WI: Doolittle raid kills Horihito.

Would the military conceal it? They could probably achieve this if they tried.

Honestly? I doubt that they would, thinking that it would give them the popular support to take complete control of the government over the last shreds of civil resistance.

A worse Pacific War might lead to the US demanding a Soviet DoW on Japan to continue receiving L-L. and to host XX Bomber Command from Soviet bases

No. Stalin was not going to get involved in a two front war. Especially not when the Japanese posed no real threat to him. Not when Germany was literally at the gates of Moscow. At best, they turn a blind eye to bomber crews who had to divert to the USSR after bombing Japan.

Plus, the US wouldn't have realized that the campaign is worse than OTL. They were already having to root out Japanese garrisons almost to the last man. And they didn't demand it off the Soviets then. They wouldn't now.

## GIVEN INFORMATION

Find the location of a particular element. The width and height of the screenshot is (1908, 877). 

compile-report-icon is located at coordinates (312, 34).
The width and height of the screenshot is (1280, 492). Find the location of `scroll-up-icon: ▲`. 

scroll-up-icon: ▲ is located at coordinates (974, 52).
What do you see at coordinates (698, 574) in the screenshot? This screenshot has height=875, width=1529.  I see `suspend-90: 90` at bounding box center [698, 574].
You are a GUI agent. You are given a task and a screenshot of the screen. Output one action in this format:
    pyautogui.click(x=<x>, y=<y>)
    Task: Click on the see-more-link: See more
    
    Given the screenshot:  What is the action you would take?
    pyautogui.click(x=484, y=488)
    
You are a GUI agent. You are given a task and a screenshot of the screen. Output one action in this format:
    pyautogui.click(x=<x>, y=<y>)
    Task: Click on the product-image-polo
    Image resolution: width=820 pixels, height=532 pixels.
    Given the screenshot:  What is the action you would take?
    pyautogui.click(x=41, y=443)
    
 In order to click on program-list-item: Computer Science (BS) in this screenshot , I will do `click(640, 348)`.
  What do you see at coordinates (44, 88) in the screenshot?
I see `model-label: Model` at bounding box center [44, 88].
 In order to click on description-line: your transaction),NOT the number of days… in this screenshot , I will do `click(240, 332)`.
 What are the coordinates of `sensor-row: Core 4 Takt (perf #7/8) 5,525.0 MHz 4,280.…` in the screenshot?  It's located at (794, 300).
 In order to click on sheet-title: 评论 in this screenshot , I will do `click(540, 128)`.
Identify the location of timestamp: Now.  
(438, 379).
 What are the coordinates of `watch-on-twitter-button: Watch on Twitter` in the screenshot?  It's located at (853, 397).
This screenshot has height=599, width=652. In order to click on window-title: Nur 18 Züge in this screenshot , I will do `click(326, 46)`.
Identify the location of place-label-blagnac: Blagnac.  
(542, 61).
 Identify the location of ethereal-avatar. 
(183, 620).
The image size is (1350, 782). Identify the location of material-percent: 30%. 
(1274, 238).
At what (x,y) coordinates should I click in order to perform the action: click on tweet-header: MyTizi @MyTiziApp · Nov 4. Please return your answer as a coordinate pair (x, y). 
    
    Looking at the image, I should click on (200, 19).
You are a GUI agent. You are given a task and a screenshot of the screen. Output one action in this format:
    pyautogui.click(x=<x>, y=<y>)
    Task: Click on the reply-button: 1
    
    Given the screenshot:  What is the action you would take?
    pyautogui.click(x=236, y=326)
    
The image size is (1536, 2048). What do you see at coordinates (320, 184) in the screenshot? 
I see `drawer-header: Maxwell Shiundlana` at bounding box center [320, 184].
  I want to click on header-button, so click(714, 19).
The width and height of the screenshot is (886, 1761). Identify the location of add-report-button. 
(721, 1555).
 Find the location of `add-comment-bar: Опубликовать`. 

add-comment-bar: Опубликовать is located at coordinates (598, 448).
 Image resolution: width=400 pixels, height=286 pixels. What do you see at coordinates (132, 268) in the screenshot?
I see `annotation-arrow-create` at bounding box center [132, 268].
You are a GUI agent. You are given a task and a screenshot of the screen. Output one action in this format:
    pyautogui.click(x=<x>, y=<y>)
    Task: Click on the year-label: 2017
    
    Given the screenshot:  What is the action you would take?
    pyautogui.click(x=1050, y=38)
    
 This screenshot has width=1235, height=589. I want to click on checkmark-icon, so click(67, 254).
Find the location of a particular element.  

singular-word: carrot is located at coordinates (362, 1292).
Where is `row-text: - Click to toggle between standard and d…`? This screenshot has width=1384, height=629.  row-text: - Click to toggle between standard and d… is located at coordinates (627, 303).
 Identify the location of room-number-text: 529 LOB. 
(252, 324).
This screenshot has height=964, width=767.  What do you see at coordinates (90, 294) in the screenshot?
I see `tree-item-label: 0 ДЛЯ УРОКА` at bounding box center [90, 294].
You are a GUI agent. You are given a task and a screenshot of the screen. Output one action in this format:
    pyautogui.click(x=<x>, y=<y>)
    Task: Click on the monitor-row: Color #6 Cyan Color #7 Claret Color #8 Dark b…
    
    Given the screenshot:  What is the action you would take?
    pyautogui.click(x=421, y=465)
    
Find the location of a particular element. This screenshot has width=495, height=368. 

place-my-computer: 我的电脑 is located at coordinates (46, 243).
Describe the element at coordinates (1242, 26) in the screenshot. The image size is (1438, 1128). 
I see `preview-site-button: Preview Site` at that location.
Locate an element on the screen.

## TASKS TO CARRY OUT
A – Can you reproduce the Doolittle raid discussion word for word from "No. Stalin was" to "They wouldn't now."?
B – In the Doolittle raid discussion, why would Stalin not declare war on Japan? Answer in one to three sentences.

## SOLUTIONS BY TASK
A –
No. Stalin was not going to get involved in a two front war. Especially not when the Japanese posed no real threat to him. Not when Germany was literally at the gates of Moscow. At best, they turn a blind eye to bomber crews who had to divert to the USSR after bombing Japan.

Plus, the US wouldn't have realized that the campaign is worse than OTL. They were already having to root out Japanese garrisons almost to the last man. And they didn't demand it off the Soviets then. They wouldn't now.

B – Stalin was not going to get involved in a two-front war. The Japanese posed no real threat to him, and Germany was at the gates of Moscow.